In-process replacement (replace_with_bnb_linear4bit):

  • Match uses short-name fragments against full dotted layer paths.
  • Matching fragments:
embed_tokens, embedding, lm_head, visual, vision_tower,
merger, multi_modal_projector, modality_projection, router

Notes:

  • Extra fragments (embedding, vision_tower, etc.) are harmless no-ops on Qwen3.5.
  • They are kept for compatibility if the converter is adapted to other model families.

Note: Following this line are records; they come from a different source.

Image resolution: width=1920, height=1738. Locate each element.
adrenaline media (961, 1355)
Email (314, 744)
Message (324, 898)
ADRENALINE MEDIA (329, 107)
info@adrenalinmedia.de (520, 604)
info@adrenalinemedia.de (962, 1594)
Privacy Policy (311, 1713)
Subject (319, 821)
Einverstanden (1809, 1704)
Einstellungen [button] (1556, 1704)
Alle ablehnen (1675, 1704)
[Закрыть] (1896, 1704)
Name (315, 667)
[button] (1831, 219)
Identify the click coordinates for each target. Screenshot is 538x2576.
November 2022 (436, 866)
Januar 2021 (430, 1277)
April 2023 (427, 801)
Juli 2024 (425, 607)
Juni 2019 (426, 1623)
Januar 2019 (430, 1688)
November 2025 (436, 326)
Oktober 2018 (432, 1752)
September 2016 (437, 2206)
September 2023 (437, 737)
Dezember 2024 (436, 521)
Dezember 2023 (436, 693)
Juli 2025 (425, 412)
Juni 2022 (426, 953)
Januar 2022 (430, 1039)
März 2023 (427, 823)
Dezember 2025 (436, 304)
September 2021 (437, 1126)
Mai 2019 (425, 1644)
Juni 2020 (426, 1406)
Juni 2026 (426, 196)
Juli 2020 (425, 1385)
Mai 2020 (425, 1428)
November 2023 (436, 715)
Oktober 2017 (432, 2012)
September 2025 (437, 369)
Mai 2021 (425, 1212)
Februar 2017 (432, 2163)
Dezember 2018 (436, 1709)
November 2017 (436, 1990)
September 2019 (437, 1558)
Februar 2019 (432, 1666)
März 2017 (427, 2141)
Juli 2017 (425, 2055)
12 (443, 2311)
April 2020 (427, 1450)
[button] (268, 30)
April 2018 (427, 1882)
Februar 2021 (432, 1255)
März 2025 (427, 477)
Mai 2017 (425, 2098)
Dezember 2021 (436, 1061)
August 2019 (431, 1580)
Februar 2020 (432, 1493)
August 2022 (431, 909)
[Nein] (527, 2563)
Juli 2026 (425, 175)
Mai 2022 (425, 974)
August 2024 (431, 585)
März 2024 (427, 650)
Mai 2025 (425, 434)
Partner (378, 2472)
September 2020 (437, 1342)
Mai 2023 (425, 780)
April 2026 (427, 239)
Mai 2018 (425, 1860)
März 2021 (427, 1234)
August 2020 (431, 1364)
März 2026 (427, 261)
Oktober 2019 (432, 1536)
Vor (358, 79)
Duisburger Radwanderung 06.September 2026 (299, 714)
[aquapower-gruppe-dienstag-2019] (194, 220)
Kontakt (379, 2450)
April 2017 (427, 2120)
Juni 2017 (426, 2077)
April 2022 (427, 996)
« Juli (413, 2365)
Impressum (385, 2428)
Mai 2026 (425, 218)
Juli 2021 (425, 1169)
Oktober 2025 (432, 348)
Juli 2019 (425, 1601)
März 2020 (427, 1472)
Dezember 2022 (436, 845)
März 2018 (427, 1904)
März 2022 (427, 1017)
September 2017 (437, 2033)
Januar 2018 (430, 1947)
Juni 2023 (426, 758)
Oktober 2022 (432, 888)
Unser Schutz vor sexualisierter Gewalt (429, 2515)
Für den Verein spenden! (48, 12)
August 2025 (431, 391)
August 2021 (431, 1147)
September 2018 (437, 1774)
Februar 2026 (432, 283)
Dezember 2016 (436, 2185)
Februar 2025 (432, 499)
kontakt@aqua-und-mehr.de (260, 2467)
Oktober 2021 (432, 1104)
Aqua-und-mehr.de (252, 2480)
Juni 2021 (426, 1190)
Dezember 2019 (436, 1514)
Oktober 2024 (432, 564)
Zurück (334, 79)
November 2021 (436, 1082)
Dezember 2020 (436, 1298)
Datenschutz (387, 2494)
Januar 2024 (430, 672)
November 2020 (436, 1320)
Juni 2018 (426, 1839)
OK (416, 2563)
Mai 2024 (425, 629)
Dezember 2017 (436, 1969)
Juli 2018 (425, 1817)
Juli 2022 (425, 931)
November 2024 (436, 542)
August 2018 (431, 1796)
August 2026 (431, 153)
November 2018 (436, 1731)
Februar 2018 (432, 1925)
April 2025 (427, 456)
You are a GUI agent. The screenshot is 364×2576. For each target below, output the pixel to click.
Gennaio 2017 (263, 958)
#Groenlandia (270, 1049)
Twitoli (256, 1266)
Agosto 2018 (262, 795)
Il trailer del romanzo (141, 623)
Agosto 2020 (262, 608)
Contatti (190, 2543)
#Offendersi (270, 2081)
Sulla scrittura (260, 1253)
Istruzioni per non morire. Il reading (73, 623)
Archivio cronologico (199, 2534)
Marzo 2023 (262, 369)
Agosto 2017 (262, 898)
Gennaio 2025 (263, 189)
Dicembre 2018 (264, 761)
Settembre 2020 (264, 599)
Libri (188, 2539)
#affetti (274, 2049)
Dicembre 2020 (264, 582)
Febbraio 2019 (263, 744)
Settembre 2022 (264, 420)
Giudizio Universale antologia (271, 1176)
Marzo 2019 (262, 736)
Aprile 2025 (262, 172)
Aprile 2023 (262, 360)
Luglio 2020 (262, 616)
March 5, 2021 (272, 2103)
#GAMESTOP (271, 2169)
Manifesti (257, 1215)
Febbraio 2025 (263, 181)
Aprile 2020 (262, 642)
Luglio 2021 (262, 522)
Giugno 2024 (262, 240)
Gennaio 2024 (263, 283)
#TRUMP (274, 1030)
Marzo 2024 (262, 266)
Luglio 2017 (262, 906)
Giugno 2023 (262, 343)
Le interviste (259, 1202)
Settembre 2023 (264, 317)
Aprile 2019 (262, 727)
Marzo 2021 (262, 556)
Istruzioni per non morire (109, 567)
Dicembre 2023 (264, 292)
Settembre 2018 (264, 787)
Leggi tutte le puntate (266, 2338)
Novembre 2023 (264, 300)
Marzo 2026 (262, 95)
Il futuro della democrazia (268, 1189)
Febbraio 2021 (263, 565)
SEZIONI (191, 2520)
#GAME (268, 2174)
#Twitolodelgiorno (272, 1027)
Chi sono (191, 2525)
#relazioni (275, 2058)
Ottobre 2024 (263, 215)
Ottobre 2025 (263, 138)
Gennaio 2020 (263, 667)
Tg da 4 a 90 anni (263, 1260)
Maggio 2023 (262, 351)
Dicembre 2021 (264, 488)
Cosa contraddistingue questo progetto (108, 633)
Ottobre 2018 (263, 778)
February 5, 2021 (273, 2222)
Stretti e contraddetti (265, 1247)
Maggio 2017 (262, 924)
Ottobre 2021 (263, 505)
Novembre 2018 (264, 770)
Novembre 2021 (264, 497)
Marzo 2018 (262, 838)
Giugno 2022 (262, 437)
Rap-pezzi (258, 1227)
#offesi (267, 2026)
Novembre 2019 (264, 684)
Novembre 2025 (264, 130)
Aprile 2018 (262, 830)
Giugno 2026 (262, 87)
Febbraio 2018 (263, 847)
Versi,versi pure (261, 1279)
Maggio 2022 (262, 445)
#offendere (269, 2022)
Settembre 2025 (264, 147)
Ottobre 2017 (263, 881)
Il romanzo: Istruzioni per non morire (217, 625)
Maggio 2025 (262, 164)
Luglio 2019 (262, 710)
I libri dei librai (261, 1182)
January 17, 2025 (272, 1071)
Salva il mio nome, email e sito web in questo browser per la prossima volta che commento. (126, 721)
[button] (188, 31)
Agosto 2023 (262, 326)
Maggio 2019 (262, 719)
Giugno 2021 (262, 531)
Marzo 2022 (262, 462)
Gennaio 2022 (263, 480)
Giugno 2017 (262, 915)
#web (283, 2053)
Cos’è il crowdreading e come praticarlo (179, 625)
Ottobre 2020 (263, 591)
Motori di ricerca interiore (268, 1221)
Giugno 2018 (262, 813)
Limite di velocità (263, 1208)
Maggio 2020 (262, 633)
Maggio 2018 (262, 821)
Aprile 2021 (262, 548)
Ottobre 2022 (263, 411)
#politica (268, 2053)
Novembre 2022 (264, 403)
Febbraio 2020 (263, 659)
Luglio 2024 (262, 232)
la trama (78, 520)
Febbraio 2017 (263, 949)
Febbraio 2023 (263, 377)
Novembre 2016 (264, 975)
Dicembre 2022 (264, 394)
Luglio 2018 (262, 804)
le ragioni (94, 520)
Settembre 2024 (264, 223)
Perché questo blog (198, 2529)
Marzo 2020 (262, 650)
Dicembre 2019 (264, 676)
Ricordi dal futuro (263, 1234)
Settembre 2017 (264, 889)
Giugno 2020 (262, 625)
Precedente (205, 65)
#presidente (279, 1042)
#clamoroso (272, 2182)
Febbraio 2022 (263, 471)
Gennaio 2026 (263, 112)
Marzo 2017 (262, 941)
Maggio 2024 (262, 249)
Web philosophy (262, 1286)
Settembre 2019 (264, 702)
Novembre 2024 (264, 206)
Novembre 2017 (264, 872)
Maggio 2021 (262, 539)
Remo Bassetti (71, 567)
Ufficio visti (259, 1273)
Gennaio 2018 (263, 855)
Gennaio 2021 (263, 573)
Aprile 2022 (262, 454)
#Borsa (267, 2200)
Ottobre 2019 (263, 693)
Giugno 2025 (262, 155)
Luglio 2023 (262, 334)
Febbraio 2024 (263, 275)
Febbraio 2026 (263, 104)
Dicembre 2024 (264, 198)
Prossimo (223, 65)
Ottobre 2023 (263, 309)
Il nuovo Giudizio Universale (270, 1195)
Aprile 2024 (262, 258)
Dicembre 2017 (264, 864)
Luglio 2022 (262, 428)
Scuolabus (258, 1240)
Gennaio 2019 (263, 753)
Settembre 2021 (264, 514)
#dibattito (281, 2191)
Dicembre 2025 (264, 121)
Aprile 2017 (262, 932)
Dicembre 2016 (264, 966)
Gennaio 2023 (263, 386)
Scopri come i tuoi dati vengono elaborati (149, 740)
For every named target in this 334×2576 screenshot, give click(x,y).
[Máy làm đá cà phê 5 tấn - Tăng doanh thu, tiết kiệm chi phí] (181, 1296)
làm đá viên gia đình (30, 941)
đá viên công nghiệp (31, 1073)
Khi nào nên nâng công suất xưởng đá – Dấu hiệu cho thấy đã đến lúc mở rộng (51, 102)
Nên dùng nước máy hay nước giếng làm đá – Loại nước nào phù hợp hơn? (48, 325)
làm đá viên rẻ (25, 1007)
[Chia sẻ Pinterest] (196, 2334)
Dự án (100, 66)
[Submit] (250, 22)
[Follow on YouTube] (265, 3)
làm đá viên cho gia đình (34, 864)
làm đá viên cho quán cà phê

Reload behavior (config.json / quantization_config):

  • Uses exact model-tree paths so transformers applies skip rules on load.
  • Written value:
json
"llm_int8_skip_modules": [
    "lm_head",
    "model.visual",
    "model.language_model.embed_tokens"
]

Rules:

  • Short names (visual, etc.) are in-process only and are not written to config.
  • Transformers matches by prefix; model.visual covers the full visual tower.

Output examples

Verbose output

text
⏳ Replacing linear layers with BNB Linear4bit …
   └── skipped      model.visual
   └── skipped      model.language_model.embed_tokens
   └── skipped      lm_head
   186 layers replaced

Useful to confirm visual layers are correctly skipped (not quantized).

Example output

text
GPU : NVIDIA GeForce RTX 3070 Laptop GPU  |  VRAM : 7.7 GB free / 7.7 GB total  [before load]
⏳ Loading model into CPU RAM (bf16, no quantization yet) …
Loading weights: 100%|...| 473/473 [...]
✅ Model loaded into RAM.

⏳ Replacing linear layers with BNB Linear4bit …
   186 layers replaced

⏳ Moving to GPU (this triggers BNB nf4 quantization per layer) …
✅ Model quantized and on GPU.

GPU : NVIDIA GeForce RTX 3070 Laptop GPU  |  VRAM : 6.7 GB free / 7.7 GB total  [after quantize]
💾 Saving to './test/Qwen3.5-0.8B-bnb-4bit' …
✅ Done. Saved to: ./test/Qwen3.5-0.8B-bnb-4bit

Interpretation: conversion completed end-to-end (CPU load -> BNB replacement -> GPU quantization -> save).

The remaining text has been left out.